What is required: Below is a listing; copy all of it exactly.

Data excerpts:

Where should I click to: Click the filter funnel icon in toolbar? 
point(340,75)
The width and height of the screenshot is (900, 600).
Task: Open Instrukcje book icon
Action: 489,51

Task solution:
Where should I click to: Click the filter funnel icon in toolbar? 
point(340,75)
The width and height of the screenshot is (900, 600).
Task: Open Instrukcje book icon
Action: 489,51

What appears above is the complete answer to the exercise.